***** THE DATA *****

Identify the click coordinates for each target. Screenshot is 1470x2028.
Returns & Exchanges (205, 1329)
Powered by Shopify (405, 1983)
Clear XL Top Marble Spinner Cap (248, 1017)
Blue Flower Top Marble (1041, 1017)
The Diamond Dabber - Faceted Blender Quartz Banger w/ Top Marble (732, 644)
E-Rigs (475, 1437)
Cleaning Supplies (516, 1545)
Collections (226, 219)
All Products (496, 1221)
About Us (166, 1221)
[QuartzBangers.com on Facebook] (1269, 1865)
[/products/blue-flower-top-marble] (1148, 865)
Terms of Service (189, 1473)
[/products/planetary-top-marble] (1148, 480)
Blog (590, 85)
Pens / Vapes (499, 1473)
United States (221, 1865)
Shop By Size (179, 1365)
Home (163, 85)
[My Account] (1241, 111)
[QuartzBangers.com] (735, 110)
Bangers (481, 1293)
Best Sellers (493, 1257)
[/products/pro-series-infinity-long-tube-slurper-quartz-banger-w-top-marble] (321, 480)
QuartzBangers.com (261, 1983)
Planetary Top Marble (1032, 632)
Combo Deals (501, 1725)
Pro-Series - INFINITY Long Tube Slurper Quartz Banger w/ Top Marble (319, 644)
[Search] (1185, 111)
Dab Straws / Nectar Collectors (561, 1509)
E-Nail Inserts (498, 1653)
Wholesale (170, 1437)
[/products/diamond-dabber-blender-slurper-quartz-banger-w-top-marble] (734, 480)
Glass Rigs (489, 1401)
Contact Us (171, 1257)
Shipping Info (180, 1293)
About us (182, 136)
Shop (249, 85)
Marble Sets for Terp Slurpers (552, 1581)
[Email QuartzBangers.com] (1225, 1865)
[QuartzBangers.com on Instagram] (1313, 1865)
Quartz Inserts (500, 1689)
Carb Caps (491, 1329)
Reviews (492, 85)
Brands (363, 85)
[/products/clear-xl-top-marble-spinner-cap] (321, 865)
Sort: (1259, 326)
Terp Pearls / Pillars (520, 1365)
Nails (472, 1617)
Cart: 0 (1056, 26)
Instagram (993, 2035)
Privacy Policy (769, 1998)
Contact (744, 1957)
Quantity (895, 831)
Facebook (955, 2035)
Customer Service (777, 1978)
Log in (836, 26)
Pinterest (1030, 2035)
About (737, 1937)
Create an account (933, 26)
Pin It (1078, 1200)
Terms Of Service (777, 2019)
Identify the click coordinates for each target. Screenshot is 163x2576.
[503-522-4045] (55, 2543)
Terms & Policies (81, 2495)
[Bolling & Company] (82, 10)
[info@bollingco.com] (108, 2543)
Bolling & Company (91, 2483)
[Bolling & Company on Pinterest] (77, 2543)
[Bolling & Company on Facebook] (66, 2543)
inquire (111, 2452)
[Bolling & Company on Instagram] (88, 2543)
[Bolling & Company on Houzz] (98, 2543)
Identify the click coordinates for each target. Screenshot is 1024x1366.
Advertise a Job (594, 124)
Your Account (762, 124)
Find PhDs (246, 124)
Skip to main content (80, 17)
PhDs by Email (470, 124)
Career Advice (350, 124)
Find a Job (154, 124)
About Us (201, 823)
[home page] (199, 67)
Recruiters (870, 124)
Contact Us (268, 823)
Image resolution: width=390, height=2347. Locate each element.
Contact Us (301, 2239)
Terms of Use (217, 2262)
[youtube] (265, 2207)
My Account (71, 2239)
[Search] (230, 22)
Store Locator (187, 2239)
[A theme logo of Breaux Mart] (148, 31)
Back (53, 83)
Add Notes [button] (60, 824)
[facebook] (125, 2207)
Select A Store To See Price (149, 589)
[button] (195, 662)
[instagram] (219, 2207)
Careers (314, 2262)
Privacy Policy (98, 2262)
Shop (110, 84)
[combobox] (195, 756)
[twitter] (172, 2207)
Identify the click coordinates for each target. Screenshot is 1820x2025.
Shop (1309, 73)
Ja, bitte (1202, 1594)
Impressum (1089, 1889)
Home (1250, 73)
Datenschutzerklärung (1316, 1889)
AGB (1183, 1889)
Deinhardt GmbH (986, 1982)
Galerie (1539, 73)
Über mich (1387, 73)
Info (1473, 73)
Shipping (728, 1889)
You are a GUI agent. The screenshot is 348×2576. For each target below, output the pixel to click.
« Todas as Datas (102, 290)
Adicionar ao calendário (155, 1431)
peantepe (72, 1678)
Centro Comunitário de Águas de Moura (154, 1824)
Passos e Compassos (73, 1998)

*****

= REQUIREMENT =
All of the material above should be printed again exactly as it is.

= ANSWER TO THIS TASK =
Identify the click coordinates for each target. Screenshot is 1470x2028.
Returns & Exchanges (205, 1329)
Powered by Shopify (405, 1983)
Clear XL Top Marble Spinner Cap (248, 1017)
Blue Flower Top Marble (1041, 1017)
The Diamond Dabber - Faceted Blender Quartz Banger w/ Top Marble (732, 644)
E-Rigs (475, 1437)
Cleaning Supplies (516, 1545)
Collections (226, 219)
All Products (496, 1221)
About Us (166, 1221)
[QuartzBangers.com on Facebook] (1269, 1865)
[/products/blue-flower-top-marble] (1148, 865)
Terms of Service (189, 1473)
[/products/planetary-top-marble] (1148, 480)
Blog (590, 85)
Pens / Vapes (499, 1473)
United States (221, 1865)
Shop By Size (179, 1365)
Home (163, 85)
[My Account] (1241, 111)
[QuartzBangers.com] (735, 110)
Bangers (481, 1293)
Best Sellers (493, 1257)
[/products/pro-series-infinity-long-tube-slurper-quartz-banger-w-top-marble] (321, 480)
QuartzBangers.com (261, 1983)
Planetary Top Marble (1032, 632)
Combo Deals (501, 1725)
Pro-Series - INFINITY Long Tube Slurper Quartz Banger w/ Top Marble (319, 644)
[Search] (1185, 111)
Dab Straws / Nectar Collectors (561, 1509)
E-Nail Inserts (498, 1653)
Wholesale (170, 1437)
[/products/diamond-dabber-blender-slurper-quartz-banger-w-top-marble] (734, 480)
Glass Rigs (489, 1401)
Contact Us (171, 1257)
Shipping Info (180, 1293)
About us (182, 136)
Shop (249, 85)
Marble Sets for Terp Slurpers (552, 1581)
[Email QuartzBangers.com] (1225, 1865)
[QuartzBangers.com on Instagram] (1313, 1865)
Quartz Inserts (500, 1689)
Carb Caps (491, 1329)
Reviews (492, 85)
Brands (363, 85)
[/products/clear-xl-top-marble-spinner-cap] (321, 865)
Sort: (1259, 326)
Terp Pearls / Pillars (520, 1365)
Nails (472, 1617)
Cart: 0 (1056, 26)
Instagram (993, 2035)
Privacy Policy (769, 1998)
Contact (744, 1957)
Quantity (895, 831)
Facebook (955, 2035)
Customer Service (777, 1978)
Log in (836, 26)
Pinterest (1030, 2035)
About (737, 1937)
Create an account (933, 26)
Pin It (1078, 1200)
Terms Of Service (777, 2019)
Identify the click coordinates for each target. Screenshot is 163x2576.
[503-522-4045] (55, 2543)
Terms & Policies (81, 2495)
[Bolling & Company] (82, 10)
[info@bollingco.com] (108, 2543)
Bolling & Company (91, 2483)
[Bolling & Company on Pinterest] (77, 2543)
[Bolling & Company on Facebook] (66, 2543)
inquire (111, 2452)
[Bolling & Company on Instagram] (88, 2543)
[Bolling & Company on Houzz] (98, 2543)
Identify the click coordinates for each target. Screenshot is 1024x1366.
Advertise a Job (594, 124)
Your Account (762, 124)
Find PhDs (246, 124)
Skip to main content (80, 17)
PhDs by Email (470, 124)
Career Advice (350, 124)
Find a Job (154, 124)
About Us (201, 823)
[home page] (199, 67)
Recruiters (870, 124)
Contact Us (268, 823)
Image resolution: width=390, height=2347. Locate each element.
Contact Us (301, 2239)
Terms of Use (217, 2262)
[youtube] (265, 2207)
My Account (71, 2239)
[Search] (230, 22)
Store Locator (187, 2239)
[A theme logo of Breaux Mart] (148, 31)
Back (53, 83)
Add Notes [button] (60, 824)
[facebook] (125, 2207)
Select A Store To See Price (149, 589)
[button] (195, 662)
[instagram] (219, 2207)
Careers (314, 2262)
Privacy Policy (98, 2262)
Shop (110, 84)
[combobox] (195, 756)
[twitter] (172, 2207)
Identify the click coordinates for each target. Screenshot is 1820x2025.
Shop (1309, 73)
Ja, bitte (1202, 1594)
Impressum (1089, 1889)
Home (1250, 73)
Datenschutzerklärung (1316, 1889)
AGB (1183, 1889)
Deinhardt GmbH (986, 1982)
Galerie (1539, 73)
Über mich (1387, 73)
Info (1473, 73)
Shipping (728, 1889)
You are a GUI agent. The screenshot is 348×2576. For each target below, output the pixel to click.
« Todas as Datas (102, 290)
Adicionar ao calendário (155, 1431)
peantepe (72, 1678)
Centro Comunitário de Águas de Moura (154, 1824)
Passos e Compassos (73, 1998)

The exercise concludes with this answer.